The mseedindex programs reads Mini-SEED, determines contiguous data sections of time series (same network, station, location, channel and quality) and synchronizes information about each data section with a database.

For a quick introduction see the how to index data set instructions. For detailed usage information see the mseedindex manual in the 'doc' directory.

The database schema is designed to serve as an index and summary of time series data to fulfill multiple needs. One of the main use cases is to efficiently search for and access data, other important use cases are to build various summaries of data holdings.

The location of a given section is represented in the database as starting at a byte offset in a file and a count of bytes that follow. Each section of data is a row in the schema.

Data files should be scanned or synchronized when they are in-place. By default the absolute path to each input file will be resolved and stored.

Any existing rows in the database that match the file being synchronized will be replaced during synchronization.
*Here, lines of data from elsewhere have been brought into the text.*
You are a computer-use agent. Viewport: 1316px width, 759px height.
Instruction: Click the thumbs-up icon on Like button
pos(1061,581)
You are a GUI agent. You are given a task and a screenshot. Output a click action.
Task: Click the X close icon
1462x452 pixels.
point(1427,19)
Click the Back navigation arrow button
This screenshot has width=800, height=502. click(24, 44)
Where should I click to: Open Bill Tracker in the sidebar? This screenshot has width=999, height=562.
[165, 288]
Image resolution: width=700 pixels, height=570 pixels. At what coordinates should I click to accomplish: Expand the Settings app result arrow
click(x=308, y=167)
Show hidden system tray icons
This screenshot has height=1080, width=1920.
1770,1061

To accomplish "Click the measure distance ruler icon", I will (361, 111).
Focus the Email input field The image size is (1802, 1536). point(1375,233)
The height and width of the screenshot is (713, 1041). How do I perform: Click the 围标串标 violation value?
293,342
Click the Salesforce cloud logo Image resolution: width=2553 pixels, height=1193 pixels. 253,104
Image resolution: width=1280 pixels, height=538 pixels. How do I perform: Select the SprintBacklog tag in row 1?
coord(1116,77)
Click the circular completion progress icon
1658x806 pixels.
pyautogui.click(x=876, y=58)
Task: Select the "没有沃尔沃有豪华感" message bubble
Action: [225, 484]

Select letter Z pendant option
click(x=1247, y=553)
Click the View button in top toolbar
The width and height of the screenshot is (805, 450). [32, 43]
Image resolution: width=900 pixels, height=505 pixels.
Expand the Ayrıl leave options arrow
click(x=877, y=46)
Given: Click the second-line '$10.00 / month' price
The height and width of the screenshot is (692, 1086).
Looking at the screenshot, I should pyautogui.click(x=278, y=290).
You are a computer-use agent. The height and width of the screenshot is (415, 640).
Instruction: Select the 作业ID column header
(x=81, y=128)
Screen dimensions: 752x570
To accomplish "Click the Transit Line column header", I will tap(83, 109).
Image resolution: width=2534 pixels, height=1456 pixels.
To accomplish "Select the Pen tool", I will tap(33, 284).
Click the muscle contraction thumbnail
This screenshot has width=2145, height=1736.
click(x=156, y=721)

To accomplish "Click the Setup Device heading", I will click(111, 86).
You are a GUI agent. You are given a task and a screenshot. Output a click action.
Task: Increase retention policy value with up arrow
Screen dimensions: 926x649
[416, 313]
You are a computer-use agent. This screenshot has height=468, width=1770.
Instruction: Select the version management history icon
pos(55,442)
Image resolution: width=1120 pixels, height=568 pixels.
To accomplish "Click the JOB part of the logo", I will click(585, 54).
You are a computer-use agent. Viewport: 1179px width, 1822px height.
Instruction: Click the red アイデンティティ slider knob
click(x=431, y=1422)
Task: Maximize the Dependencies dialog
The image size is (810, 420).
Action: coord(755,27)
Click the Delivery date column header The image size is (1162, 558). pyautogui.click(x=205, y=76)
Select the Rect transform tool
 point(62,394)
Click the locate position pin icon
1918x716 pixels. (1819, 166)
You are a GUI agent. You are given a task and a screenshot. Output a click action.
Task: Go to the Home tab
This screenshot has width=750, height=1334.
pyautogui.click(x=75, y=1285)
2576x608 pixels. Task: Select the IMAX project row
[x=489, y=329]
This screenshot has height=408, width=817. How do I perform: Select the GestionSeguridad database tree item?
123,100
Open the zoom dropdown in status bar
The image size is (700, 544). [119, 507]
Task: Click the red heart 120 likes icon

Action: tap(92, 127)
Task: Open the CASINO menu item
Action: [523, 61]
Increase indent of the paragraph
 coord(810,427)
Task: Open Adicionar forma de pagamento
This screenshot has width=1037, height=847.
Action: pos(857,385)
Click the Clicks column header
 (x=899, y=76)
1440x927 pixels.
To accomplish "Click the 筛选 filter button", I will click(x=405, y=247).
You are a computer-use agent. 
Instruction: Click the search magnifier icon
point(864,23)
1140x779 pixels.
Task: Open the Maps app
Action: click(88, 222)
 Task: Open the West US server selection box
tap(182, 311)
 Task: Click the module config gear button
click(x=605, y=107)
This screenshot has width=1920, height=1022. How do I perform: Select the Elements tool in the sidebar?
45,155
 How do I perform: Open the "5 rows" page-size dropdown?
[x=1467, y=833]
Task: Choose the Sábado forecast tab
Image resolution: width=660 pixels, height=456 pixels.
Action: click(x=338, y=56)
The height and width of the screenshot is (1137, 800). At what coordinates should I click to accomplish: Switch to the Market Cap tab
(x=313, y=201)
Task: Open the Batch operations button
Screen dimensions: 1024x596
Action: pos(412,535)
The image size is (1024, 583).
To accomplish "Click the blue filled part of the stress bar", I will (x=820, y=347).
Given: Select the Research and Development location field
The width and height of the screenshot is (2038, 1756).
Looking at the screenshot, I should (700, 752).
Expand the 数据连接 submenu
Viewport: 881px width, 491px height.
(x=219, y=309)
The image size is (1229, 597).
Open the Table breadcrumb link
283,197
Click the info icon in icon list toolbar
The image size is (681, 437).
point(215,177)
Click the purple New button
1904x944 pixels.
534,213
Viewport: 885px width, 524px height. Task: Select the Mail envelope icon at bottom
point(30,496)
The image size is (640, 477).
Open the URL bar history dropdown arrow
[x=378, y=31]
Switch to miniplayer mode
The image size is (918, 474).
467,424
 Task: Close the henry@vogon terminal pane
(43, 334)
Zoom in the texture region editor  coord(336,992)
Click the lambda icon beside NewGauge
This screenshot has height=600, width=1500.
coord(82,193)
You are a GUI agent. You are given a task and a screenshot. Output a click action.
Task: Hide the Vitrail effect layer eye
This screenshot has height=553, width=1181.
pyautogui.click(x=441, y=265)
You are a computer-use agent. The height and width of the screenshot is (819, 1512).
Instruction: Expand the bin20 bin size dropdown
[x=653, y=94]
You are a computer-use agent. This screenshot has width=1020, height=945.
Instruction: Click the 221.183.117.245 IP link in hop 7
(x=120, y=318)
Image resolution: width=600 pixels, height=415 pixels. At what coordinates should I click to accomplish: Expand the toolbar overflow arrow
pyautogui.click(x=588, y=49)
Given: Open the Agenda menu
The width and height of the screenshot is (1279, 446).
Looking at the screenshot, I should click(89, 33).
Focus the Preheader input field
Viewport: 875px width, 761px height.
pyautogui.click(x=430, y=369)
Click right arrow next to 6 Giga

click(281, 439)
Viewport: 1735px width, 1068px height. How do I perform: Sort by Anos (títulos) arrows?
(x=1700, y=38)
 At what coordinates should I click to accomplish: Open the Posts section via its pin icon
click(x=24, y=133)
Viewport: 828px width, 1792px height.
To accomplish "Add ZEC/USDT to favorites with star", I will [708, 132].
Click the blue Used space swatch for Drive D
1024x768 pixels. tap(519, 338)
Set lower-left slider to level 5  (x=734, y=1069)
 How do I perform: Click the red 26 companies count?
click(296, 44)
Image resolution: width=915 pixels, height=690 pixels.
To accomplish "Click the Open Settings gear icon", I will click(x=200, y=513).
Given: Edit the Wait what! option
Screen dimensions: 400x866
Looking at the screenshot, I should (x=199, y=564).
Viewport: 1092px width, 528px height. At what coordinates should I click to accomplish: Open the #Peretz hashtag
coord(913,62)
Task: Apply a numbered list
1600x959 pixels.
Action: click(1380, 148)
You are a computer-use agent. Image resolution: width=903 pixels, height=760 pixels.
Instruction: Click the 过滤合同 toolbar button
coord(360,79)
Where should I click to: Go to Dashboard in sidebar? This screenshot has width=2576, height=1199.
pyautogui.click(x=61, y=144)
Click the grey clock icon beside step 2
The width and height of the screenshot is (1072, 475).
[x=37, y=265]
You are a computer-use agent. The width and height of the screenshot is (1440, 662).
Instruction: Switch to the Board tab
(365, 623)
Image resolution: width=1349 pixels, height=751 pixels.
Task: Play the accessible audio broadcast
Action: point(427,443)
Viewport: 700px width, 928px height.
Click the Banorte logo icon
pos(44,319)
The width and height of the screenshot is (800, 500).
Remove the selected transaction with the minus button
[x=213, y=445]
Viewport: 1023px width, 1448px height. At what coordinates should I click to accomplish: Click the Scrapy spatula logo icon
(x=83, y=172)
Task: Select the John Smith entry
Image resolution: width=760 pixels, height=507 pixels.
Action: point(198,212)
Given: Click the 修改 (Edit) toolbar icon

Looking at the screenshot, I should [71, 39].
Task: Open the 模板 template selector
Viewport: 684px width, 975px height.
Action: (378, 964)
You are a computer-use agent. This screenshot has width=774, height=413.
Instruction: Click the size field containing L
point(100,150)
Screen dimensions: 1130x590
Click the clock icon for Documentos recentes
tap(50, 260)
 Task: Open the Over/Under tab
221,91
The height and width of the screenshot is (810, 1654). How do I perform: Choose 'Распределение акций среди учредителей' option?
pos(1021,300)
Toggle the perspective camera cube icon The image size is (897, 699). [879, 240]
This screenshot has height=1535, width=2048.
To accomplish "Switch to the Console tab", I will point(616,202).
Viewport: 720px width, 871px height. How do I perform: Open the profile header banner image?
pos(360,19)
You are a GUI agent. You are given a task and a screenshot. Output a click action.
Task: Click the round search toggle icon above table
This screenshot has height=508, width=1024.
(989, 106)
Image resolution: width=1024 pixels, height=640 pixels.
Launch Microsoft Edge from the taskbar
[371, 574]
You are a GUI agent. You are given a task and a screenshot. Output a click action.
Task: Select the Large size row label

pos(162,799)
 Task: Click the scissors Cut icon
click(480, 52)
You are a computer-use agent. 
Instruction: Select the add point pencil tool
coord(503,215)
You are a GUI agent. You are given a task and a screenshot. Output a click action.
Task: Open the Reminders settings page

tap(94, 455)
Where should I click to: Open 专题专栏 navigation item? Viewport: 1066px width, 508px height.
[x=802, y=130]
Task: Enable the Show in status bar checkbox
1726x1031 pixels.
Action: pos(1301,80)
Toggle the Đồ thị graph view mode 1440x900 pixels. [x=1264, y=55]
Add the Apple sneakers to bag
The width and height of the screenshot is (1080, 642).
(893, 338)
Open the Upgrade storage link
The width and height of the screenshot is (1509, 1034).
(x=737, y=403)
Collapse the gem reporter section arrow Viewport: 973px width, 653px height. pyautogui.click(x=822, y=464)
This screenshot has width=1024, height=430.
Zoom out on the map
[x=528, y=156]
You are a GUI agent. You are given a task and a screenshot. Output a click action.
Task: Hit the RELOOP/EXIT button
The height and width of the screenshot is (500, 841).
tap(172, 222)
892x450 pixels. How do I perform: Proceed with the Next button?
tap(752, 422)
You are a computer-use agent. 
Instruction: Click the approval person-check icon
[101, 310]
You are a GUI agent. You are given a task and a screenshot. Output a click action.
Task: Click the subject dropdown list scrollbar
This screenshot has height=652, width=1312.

This operation is done as a database transaction containing all deletions and all insertions. See FILE VERSIONING section in the manual for a description of how to avoid race conditions while simultaneously updating data files and extracting data.

Supported databases

PostgreSQL (version >= 9.1) and SQLite3 are supported as target databases. For PostgreSQL the hstore extension is required and is included with any modern PostgreSQL installation.

When using Postgres the specified table is expected to exist. When using SQLite both the database file and table will be created as needed, along with some indexes on common fields.

Program flow

The general program flow follows this pattern:

  • Read all the data in the specified file(s) and determine the summary details
  • For each file:
    • Check the database for existing rows for file
      • If existing rows exist for the same data scanned, compare MD5 sums and retain updated time values if the data has not changed.
    • Delete all rows for file
    • Insert new rows for file

The DELETE and INSERT statements are performed in a transaction in order to guarantee than any queries reading this information do not miss any data.

Tracking time series data updates

The indexing table contains an MD5 sum that mseedindex uses to determine when a data section changes. Data, or specifically a data section, can be moved in a file and the MD5 will still be the same and the indexer will know that the data in that section has not changed.

The updated field tracks the last known time that a data section was changed. If there are no existing entries for given data (initial load) the updated field is set to the file modification time.